*Data for pointing at text and elements:*

──────────────────────────────

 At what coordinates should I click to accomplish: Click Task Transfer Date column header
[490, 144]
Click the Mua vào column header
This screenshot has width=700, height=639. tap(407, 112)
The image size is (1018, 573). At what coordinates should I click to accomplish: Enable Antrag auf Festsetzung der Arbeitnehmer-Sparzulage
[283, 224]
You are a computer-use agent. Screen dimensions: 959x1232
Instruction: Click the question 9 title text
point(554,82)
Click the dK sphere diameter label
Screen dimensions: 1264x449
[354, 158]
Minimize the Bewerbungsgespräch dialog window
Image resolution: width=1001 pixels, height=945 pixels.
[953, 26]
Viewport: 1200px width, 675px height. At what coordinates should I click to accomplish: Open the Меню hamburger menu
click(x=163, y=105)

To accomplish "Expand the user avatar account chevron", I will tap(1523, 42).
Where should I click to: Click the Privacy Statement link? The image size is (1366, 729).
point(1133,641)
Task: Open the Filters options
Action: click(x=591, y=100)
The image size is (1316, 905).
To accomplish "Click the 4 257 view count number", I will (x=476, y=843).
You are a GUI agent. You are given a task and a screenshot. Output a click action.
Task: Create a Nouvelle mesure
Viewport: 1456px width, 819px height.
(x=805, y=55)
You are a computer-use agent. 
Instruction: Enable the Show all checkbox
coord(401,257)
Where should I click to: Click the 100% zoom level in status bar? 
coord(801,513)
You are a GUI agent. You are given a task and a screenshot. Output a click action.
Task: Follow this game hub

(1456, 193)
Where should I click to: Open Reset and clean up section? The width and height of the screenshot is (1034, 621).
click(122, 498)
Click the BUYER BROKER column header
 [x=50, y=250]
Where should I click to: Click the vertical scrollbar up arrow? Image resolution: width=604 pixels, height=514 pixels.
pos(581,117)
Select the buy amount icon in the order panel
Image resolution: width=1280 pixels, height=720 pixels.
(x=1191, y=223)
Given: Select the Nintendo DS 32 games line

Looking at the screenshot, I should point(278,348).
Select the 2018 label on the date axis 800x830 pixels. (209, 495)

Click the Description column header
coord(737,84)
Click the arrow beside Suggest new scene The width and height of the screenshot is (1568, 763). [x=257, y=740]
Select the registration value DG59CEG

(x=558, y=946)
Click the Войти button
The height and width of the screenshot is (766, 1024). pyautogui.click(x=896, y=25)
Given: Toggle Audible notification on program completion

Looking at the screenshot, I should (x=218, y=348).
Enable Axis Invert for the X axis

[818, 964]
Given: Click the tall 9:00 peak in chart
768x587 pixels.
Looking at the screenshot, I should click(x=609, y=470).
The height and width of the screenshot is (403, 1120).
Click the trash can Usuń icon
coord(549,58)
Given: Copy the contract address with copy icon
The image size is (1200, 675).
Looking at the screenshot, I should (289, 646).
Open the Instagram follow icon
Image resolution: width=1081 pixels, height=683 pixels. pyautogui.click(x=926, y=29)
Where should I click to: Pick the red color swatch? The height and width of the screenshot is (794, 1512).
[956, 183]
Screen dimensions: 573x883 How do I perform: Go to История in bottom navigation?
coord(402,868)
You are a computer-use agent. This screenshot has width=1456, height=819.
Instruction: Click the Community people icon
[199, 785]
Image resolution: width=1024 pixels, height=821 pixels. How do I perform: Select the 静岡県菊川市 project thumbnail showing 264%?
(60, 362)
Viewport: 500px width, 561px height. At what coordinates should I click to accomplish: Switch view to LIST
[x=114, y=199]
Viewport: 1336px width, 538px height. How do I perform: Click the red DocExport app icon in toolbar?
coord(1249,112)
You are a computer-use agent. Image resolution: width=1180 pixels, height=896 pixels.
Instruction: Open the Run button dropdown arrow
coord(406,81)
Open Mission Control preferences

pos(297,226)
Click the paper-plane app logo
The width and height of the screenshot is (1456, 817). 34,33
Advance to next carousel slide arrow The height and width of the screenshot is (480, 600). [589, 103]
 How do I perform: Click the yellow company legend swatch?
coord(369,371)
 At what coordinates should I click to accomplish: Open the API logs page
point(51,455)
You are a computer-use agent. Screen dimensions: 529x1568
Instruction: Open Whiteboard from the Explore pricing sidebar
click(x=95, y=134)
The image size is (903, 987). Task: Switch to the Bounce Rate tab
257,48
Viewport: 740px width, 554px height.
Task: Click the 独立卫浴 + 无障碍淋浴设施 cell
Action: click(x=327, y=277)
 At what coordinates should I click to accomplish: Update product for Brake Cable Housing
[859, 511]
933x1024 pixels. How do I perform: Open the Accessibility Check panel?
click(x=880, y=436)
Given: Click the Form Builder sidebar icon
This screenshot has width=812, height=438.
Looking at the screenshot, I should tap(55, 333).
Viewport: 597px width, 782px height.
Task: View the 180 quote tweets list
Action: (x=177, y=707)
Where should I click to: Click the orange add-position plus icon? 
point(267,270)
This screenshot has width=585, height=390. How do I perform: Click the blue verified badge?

──────────────────────────────

Revise the data above, replacing each instance of "column header" with "column heading" and leaving everything else unchanged.

 At what coordinates should I click to accomplish: Click Task Transfer Date column heading
[490, 144]
Click the Mua vào column heading
This screenshot has width=700, height=639. tap(407, 112)
The image size is (1018, 573). At what coordinates should I click to accomplish: Enable Antrag auf Festsetzung der Arbeitnehmer-Sparzulage
[283, 224]
You are a computer-use agent. Screen dimensions: 959x1232
Instruction: Click the question 9 title text
point(554,82)
Click the dK sphere diameter label
Screen dimensions: 1264x449
[354, 158]
Minimize the Bewerbungsgespräch dialog window
Image resolution: width=1001 pixels, height=945 pixels.
[953, 26]
Viewport: 1200px width, 675px height. At what coordinates should I click to accomplish: Open the Меню hamburger menu
click(x=163, y=105)

To accomplish "Expand the user avatar account chevron", I will tap(1523, 42).
Where should I click to: Click the Privacy Statement link? The image size is (1366, 729).
point(1133,641)
Task: Open the Filters options
Action: click(x=591, y=100)
The image size is (1316, 905).
To accomplish "Click the 4 257 view count number", I will (x=476, y=843).
You are a GUI agent. You are given a task and a screenshot. Output a click action.
Task: Create a Nouvelle mesure
Viewport: 1456px width, 819px height.
(x=805, y=55)
You are a computer-use agent. 
Instruction: Enable the Show all checkbox
coord(401,257)
Where should I click to: Click the 100% zoom level in status bar? 
coord(801,513)
You are a GUI agent. You are given a task and a screenshot. Output a click action.
Task: Follow this game hub

(1456, 193)
Where should I click to: Open Reset and clean up section? The width and height of the screenshot is (1034, 621).
click(122, 498)
Click the BUYER BROKER column heading
 [x=50, y=250]
Where should I click to: Click the vertical scrollbar up arrow? Image resolution: width=604 pixels, height=514 pixels.
pos(581,117)
Select the buy amount icon in the order panel
Image resolution: width=1280 pixels, height=720 pixels.
(x=1191, y=223)
Given: Select the Nintendo DS 32 games line

Looking at the screenshot, I should point(278,348).
Select the 2018 label on the date axis 800x830 pixels. (209, 495)

Click the Description column heading
coord(737,84)
Click the arrow beside Suggest new scene The width and height of the screenshot is (1568, 763). [x=257, y=740]
Select the registration value DG59CEG

(x=558, y=946)
Click the Войти button
The height and width of the screenshot is (766, 1024). pyautogui.click(x=896, y=25)
Given: Toggle Audible notification on program completion

Looking at the screenshot, I should (x=218, y=348).
Enable Axis Invert for the X axis

[818, 964]
Given: Click the tall 9:00 peak in chart
768x587 pixels.
Looking at the screenshot, I should click(x=609, y=470).
The height and width of the screenshot is (403, 1120).
Click the trash can Usuń icon
coord(549,58)
Given: Copy the contract address with copy icon
The image size is (1200, 675).
Looking at the screenshot, I should (289, 646).
Open the Instagram follow icon
Image resolution: width=1081 pixels, height=683 pixels. pyautogui.click(x=926, y=29)
Where should I click to: Pick the red color swatch? The height and width of the screenshot is (794, 1512).
[956, 183]
Screen dimensions: 573x883 How do I perform: Go to История in bottom navigation?
coord(402,868)
You are a computer-use agent. This screenshot has width=1456, height=819.
Instruction: Click the Community people icon
[199, 785]
Image resolution: width=1024 pixels, height=821 pixels. How do I perform: Select the 静岡県菊川市 project thumbnail showing 264%?
(60, 362)
Viewport: 500px width, 561px height. At what coordinates should I click to accomplish: Switch view to LIST
[x=114, y=199]
Viewport: 1336px width, 538px height. How do I perform: Click the red DocExport app icon in toolbar?
coord(1249,112)
You are a computer-use agent. Image resolution: width=1180 pixels, height=896 pixels.
Instruction: Open the Run button dropdown arrow
coord(406,81)
Open Mission Control preferences

pos(297,226)
Click the paper-plane app logo
The width and height of the screenshot is (1456, 817). 34,33
Advance to next carousel slide arrow The height and width of the screenshot is (480, 600). [589, 103]
 How do I perform: Click the yellow company legend swatch?
coord(369,371)
 At what coordinates should I click to accomplish: Open the API logs page
point(51,455)
You are a computer-use agent. Screen dimensions: 529x1568
Instruction: Open Whiteboard from the Explore pricing sidebar
click(x=95, y=134)
The image size is (903, 987). Task: Switch to the Bounce Rate tab
257,48
Viewport: 740px width, 554px height.
Task: Click the 独立卫浴 + 无障碍淋浴设施 cell
Action: click(x=327, y=277)
 At what coordinates should I click to accomplish: Update product for Brake Cable Housing
[859, 511]
933x1024 pixels. How do I perform: Open the Accessibility Check panel?
click(x=880, y=436)
Given: Click the Form Builder sidebar icon
This screenshot has width=812, height=438.
Looking at the screenshot, I should tap(55, 333).
Viewport: 597px width, 782px height.
Task: View the 180 quote tweets list
Action: (x=177, y=707)
Where should I click to: Click the orange add-position plus icon? 
point(267,270)
This screenshot has width=585, height=390. How do I perform: Click the blue verified badge?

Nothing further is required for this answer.